I recommend taking a look at the SQL that is generated as you add eager loading to your query.
var item= db.ItemHierarchies
.Include("Children")
.Include("Children.Children")
.Include("Children.Children.Children")
.Include("Children.Children.Children.Children")
.Include("Children.Children.Children.Children.Children")
var sql = ((System.Data.Objects.ObjectQuery) item).ToTraceString()
// http://visualstudiomagazine.com/blogs/tool-tracker/2011/11/seeing-the-sql.aspx
You'll see that the SQL quickly gets very big and complicated and can potentially have serious performance implications. You'd do well to limit your eager loading to data that you are certain you will need and to consider using explicit loading for some of the related entities - especially if you're working with connected entities in which case you can explicitly load collection properties when they're needed.
Also note that you may not need multiple separate Includes. For example, the following needs to be separate Includes because they're addressing separate properties (Widgets and Spanners) of the root.
var item= db.ItemHierarchies
.Include("Widgets")
.Include("Spanners.Flanges")
But the following isn't necessary:
var item= db.ItemHierarchies
.Include("Widgets") //This isn't necessary.
.Include("Widgets.Flanges") //This loads both Widges and Flanges.
Well honestly.. It's an extremely bad practice.
Let's assume you had 50 objects in your root.. and 50 per level.
You may end up retrieving 312500000 "capsules" of information.
Now, one might ask: "So what is wrong with that?!",
I mean if that is what is required than why not do that..
Rule #1: we develop software that should be used by human beings.
And the fact is that no human capable of taking a glimpse at 312500000 items of information at once and learn or conclude something beneficial out of it. (except.. that it does not help him or her to watch it)
Rule #2: UI should be based on what is needed and not what is possible.
And since we already established that showing 312500000 capsules of data is not needed there is no reason to bring all that at once.
And now you might come forward and say - But I don't care about the UI, really!
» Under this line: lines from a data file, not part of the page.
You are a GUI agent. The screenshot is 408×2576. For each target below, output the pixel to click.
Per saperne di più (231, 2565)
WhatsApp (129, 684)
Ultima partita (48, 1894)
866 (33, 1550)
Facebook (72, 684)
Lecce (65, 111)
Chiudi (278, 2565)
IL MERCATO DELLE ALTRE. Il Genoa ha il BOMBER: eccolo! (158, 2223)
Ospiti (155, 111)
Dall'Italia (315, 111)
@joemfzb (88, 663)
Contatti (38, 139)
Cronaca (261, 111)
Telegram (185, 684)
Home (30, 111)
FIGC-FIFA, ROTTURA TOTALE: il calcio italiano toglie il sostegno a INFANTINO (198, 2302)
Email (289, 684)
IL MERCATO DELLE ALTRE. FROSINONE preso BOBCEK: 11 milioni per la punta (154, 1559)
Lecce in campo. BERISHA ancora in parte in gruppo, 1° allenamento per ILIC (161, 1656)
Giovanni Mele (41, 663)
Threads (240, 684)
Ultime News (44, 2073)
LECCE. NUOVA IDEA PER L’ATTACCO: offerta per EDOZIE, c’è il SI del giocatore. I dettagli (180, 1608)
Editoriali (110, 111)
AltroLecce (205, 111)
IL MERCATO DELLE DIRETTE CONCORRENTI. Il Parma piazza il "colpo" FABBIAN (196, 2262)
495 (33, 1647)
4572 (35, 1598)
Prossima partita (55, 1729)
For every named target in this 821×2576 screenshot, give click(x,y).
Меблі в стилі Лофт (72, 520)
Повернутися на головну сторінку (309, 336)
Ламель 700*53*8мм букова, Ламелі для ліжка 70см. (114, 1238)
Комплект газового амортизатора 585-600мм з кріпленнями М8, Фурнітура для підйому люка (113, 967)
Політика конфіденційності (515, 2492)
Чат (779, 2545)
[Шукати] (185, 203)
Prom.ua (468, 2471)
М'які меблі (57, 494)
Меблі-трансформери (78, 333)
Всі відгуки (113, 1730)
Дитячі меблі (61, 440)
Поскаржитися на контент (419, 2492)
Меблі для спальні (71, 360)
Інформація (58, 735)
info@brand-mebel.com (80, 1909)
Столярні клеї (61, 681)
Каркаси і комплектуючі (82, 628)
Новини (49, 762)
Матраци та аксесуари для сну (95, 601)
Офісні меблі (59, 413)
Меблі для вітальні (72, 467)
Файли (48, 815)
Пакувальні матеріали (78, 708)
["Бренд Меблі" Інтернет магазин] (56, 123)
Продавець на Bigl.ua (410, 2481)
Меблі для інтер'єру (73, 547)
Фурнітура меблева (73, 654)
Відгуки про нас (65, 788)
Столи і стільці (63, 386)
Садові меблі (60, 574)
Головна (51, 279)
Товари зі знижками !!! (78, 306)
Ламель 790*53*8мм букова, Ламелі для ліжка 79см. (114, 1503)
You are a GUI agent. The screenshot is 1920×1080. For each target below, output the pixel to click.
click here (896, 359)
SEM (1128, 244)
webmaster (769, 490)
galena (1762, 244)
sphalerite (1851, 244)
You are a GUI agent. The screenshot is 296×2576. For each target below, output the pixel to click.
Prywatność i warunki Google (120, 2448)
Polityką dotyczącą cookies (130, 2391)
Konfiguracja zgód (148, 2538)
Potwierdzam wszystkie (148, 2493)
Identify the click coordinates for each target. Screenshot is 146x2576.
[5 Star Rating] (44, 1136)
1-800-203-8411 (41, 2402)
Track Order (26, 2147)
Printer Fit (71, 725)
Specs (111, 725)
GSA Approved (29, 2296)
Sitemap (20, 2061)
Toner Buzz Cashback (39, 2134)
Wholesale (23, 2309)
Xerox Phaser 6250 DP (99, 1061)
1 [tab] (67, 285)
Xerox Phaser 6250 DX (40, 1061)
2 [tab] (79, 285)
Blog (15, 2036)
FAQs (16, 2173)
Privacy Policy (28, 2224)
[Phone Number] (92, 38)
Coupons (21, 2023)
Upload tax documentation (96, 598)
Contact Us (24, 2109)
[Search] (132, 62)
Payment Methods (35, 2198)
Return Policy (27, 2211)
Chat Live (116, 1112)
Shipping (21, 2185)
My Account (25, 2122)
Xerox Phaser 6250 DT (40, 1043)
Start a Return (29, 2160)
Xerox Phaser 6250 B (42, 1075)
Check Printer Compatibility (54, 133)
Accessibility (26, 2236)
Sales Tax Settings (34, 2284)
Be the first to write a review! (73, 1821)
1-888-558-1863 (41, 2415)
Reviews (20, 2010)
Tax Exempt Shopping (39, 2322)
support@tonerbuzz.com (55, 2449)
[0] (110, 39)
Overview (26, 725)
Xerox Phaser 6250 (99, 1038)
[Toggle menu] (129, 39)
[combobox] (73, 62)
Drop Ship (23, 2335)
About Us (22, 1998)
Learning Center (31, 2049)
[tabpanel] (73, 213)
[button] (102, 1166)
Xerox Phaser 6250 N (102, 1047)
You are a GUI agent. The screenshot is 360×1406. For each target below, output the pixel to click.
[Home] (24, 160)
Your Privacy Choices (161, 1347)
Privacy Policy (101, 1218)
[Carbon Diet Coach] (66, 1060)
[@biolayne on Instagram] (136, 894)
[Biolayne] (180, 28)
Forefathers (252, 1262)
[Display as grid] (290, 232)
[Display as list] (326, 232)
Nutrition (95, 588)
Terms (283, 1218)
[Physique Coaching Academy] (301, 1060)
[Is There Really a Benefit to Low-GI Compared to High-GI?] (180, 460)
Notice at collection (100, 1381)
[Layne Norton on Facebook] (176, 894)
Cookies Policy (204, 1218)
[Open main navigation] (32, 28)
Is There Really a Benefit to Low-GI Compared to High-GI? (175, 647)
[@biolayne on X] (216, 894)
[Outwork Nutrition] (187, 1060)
All I need is to iterate in that data in order to process some information!
In that case you would probably want to save your results somewhere for future reference, but that means that its a batch job.. so why not apply batch job rules upon it.. like process it item by item which will also may give you the benefit of splitting it between even more machines if needed.
So you see.. no matter which path you choose there should be no reason to do it.
(= definition of what is a bad practice.)
Update:
After reading interesting concerns in the comments, I would like to update this answer with more analysis:
Deciding what is a bad practice must always be in reference to what is to be achieved or what is the role of each part in the system. In the current situation (after reading the comments) it has been brought or implied that the data storage is actually a persistent medium for objects opposed to a different concept where the data is the 'heart' of the application.
We can define two data types:
1) Data-Center which is being used in data-centric applications such as banks, CRM, ERP, websites or other service based solutions.
VS.
2) Data-Persistence medium which is being used as data to be saved for when the application is not active, in example: any simple app save file or any game save file and etc.
The main difference is that a data persistence medium is to be accessed only by a single instance of the app at a single point in time.. meaning the data is not designed to be shared by many instances. if the data is to be shared - we are dealing with a data-center application.
If your app just need a data-persistence medium - loading all the information cannot be considered as a bad practice - but you still need to make sure you are not exploding the memory. and in that frame of work, SQL Server might not be what you need or the best tool to use.
In the other case of Data-Centric application - my original answer remains as it will be a bad practice to bring all the information per instance of the application.